(Page and screen pointing data)

────────

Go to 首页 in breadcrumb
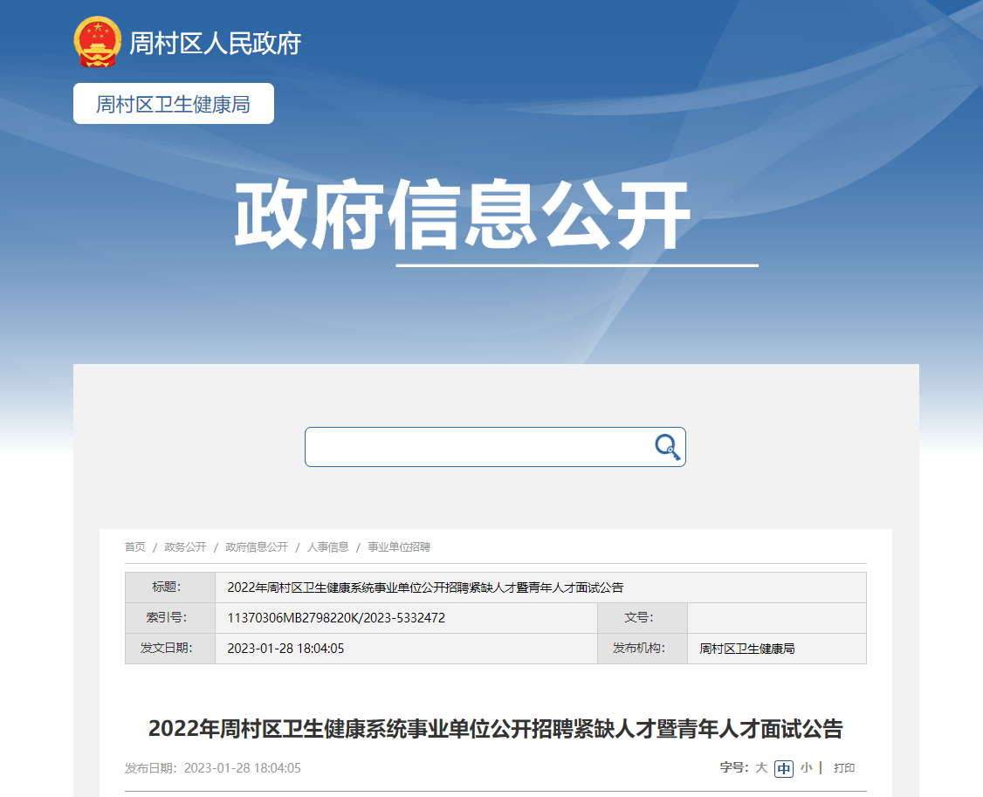The width and height of the screenshot is (983, 797). point(134,547)
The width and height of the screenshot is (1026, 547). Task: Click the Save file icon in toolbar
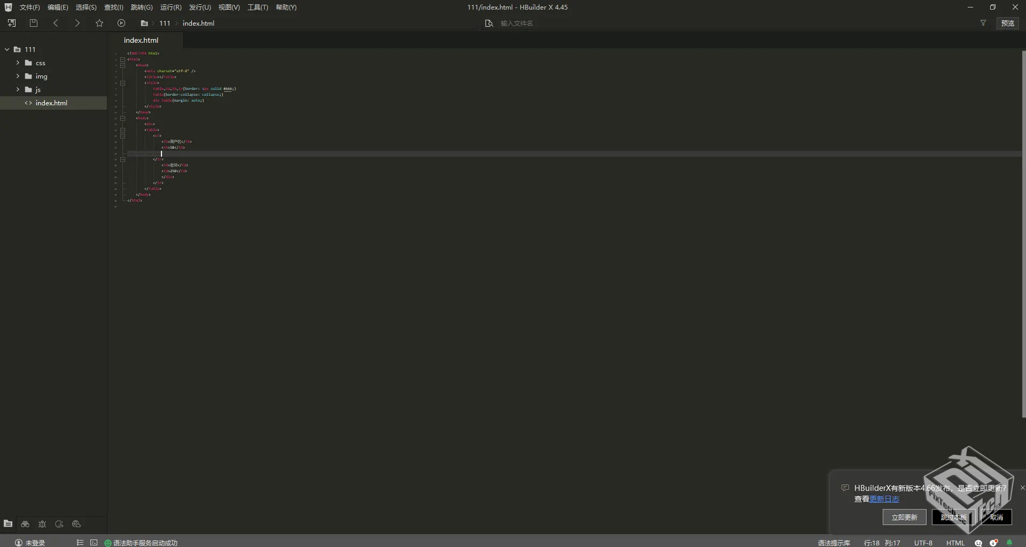pyautogui.click(x=34, y=23)

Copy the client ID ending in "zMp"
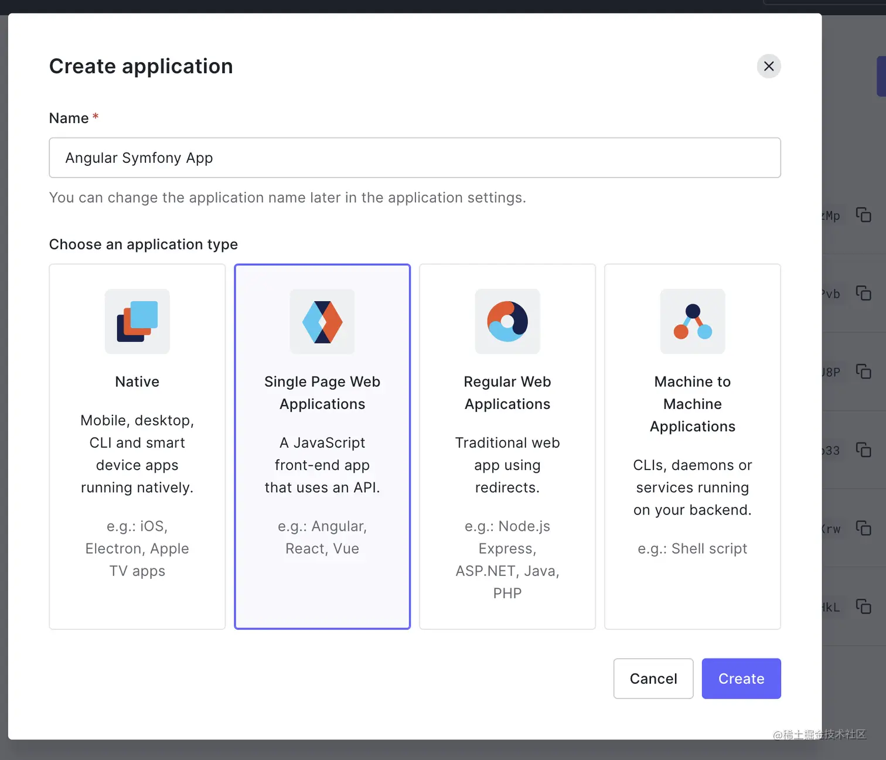[864, 215]
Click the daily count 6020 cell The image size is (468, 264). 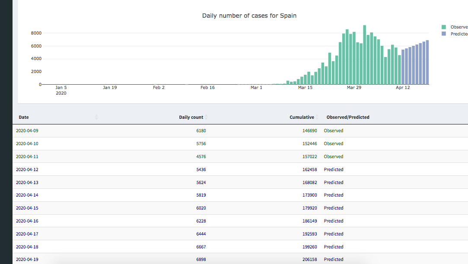(201, 208)
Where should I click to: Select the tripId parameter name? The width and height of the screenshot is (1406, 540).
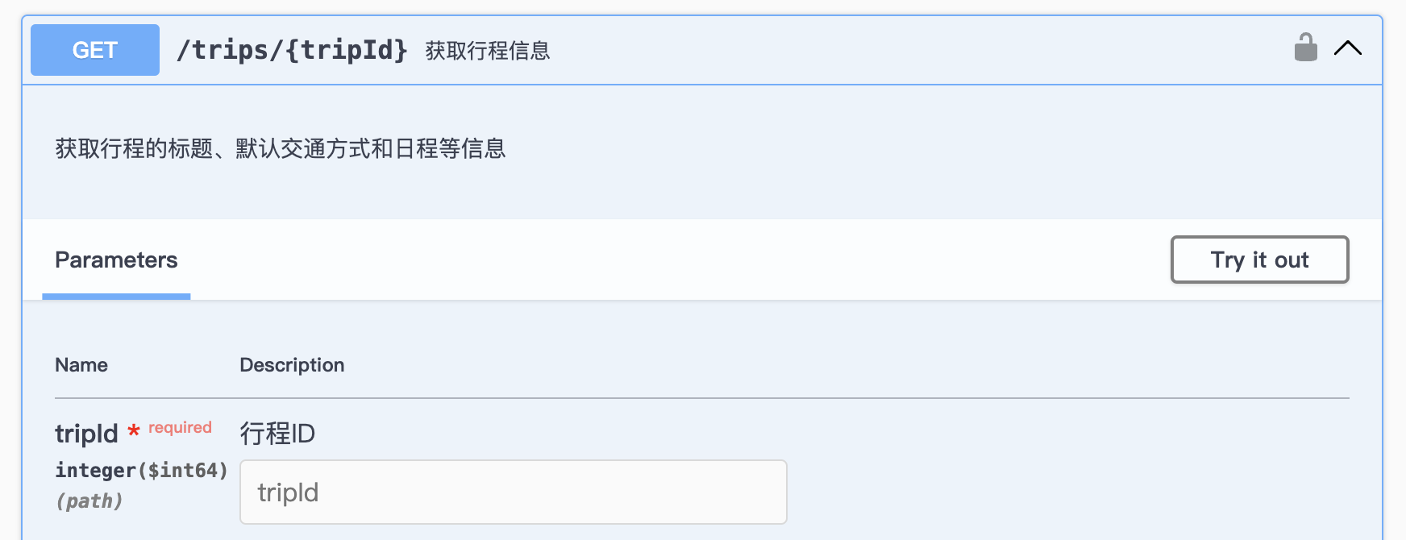coord(85,433)
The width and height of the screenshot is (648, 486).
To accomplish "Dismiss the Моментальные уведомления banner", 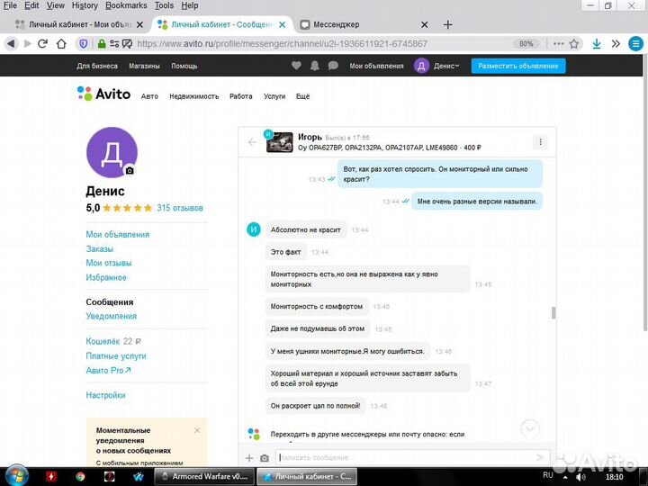I will point(197,430).
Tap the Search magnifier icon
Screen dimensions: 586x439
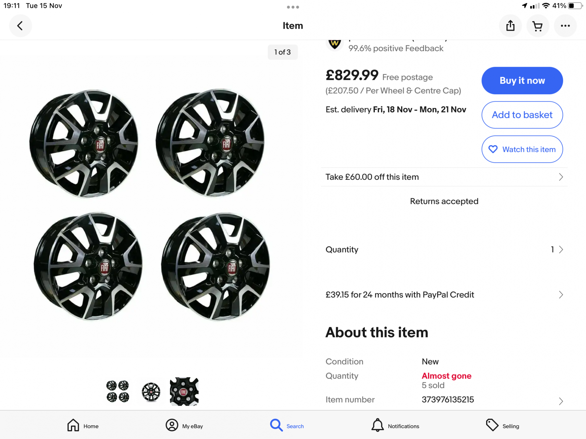point(276,425)
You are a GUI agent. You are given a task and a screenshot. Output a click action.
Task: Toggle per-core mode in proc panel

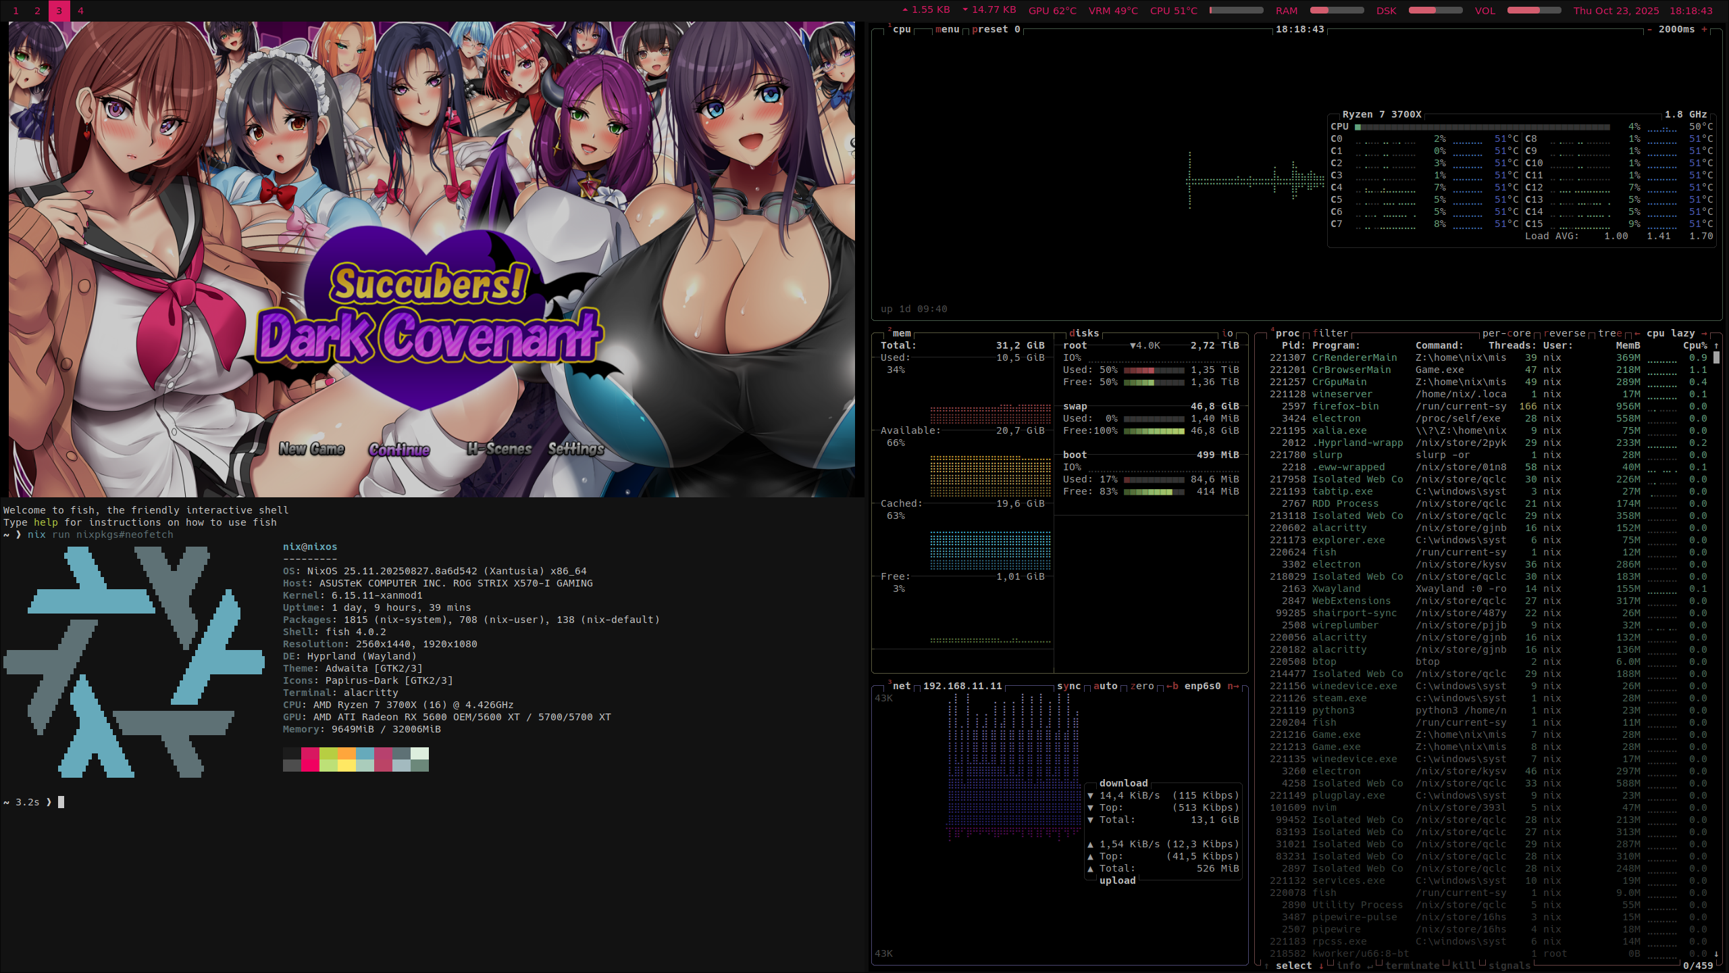(1506, 333)
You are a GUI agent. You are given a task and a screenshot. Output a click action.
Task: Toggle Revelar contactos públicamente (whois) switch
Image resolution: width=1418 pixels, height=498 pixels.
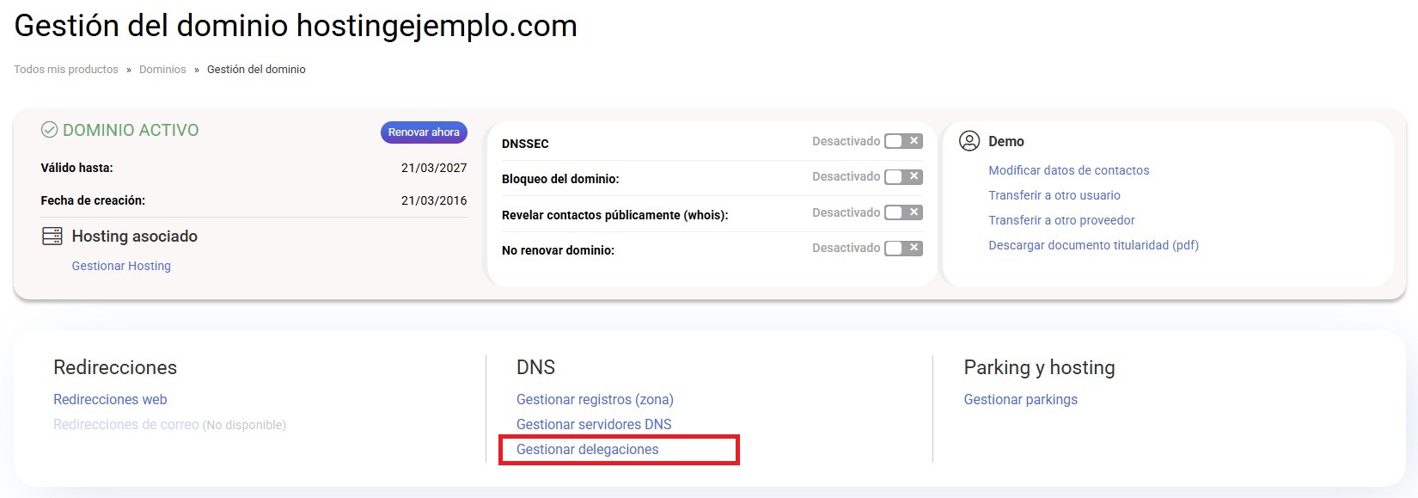pyautogui.click(x=903, y=212)
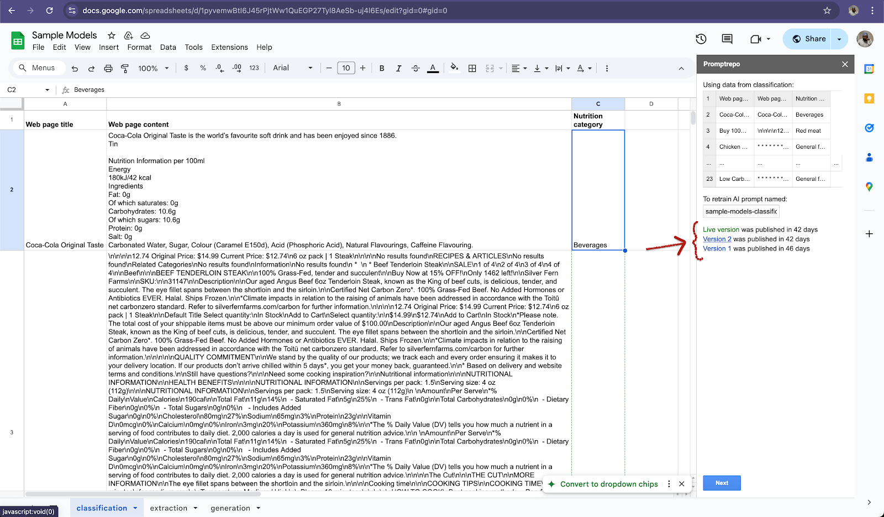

────────

Task statement => Select and copy every row that contains the string "Toggle", matching its capitalization exactly.

Task result =>
Task: Toggle per-core mode in proc panel
Task: Toggle Revelar contactos públicamente (whois) switch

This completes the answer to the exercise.